Сверхосторожный ученый, конечно, поправит: «Похоже на рубку… Объемная мимикрия… Имитация управляющего центра, следствие, так сказать, бессознательного внушения пленником средства своего спасения…» Грег не вступил бы с таким ученым даже в мысленный спор. Если имитация, то процесс рано или поздно завершится окостенением, омертвением оболочки. Это они сразу поймут. А тогда единственный выход: защитное поле штопором — и вышибай дно! Если же все-таки не имитация, то нечего и воздух зря сотрясать: какая разница, Земля их спасет, чудо или сила внушения человеческой мысли? Важно, что внутренность камеры-одиночки все больше и все быстрее преображается.

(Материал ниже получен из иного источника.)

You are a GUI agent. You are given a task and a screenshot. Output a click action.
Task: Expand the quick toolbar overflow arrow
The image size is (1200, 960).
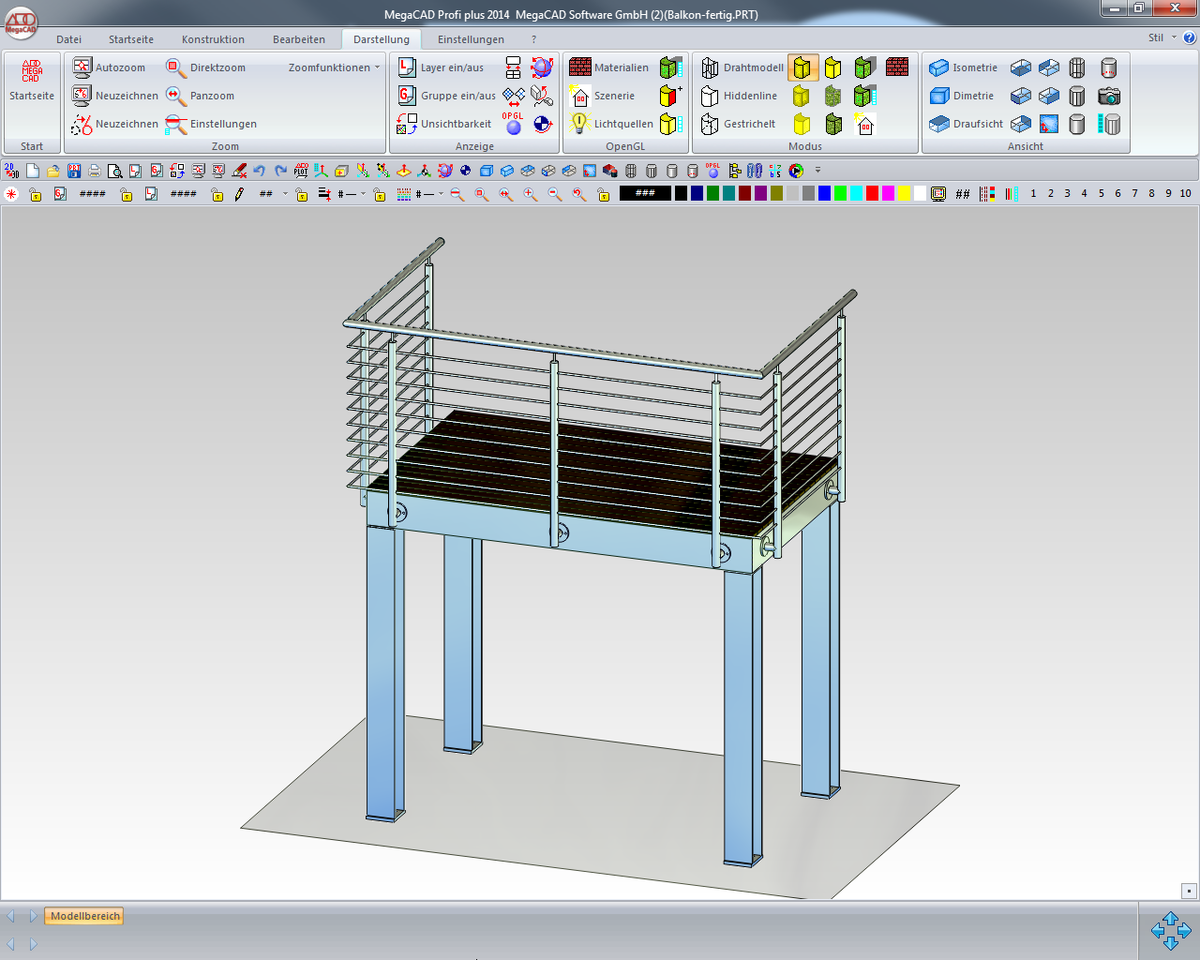tap(818, 171)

Появилось ощущение, что каждая мысль улавливается и пишется на какую-нибудь магнитную бобину…
Вызывая друзей, Сотт старался украдкой высмотреть, что творится в остальных камерах. Украдкой — потому что не хотел обнадеживать ребят раньше времени, как бы ни был убежден сам. Эйгис не приспособлен для наблюдений, он больше показывает лицо собеседника. Однако движения руки все-таки приоткрывают некоторый обзор: промелькнет то мозаика потолка, то пористая спинка ложекресла, то раскрашенные в разные цвета участки ступенчатого «пульта» с нарисованными приборами. Сомнений нет: все «рубки» устроены одинаково.
Грегори отогнал от себя мысль, что это последняя штука об-ла — упокоить землян в склепах привычного антуража, материализованного из подсознания пленников. Сомнений, правда, не отогнал. И однажды, отключив на минутку эйгис, начал постепенно ослаблять защиту. Падала мощность поля, сокращался радиус действия — пока в миллиметре от тела защита не иссякла. Грег повел носом. Дышалось легко. Пахло чем-то неуловимым, незнакомым. Из знакомого выдавались разве что слабые запахи свежеразрезанной тыквы, канифоли. Грег навалился грудью на торец пульта, положил раскрытые ладони на эластичную панель.
Сначала ничего не произошло. Лишь дрогнули нарисованные стрелки на «татуированных» изображениях шкал. И это был первый факт имитации. Другой явился тут же: к плечам и затылку приникла обмякшая спинка, плоть ложекресла заколебалась, на подлокотниках вздулись бугорки и обволокли руки от локтя до запястья.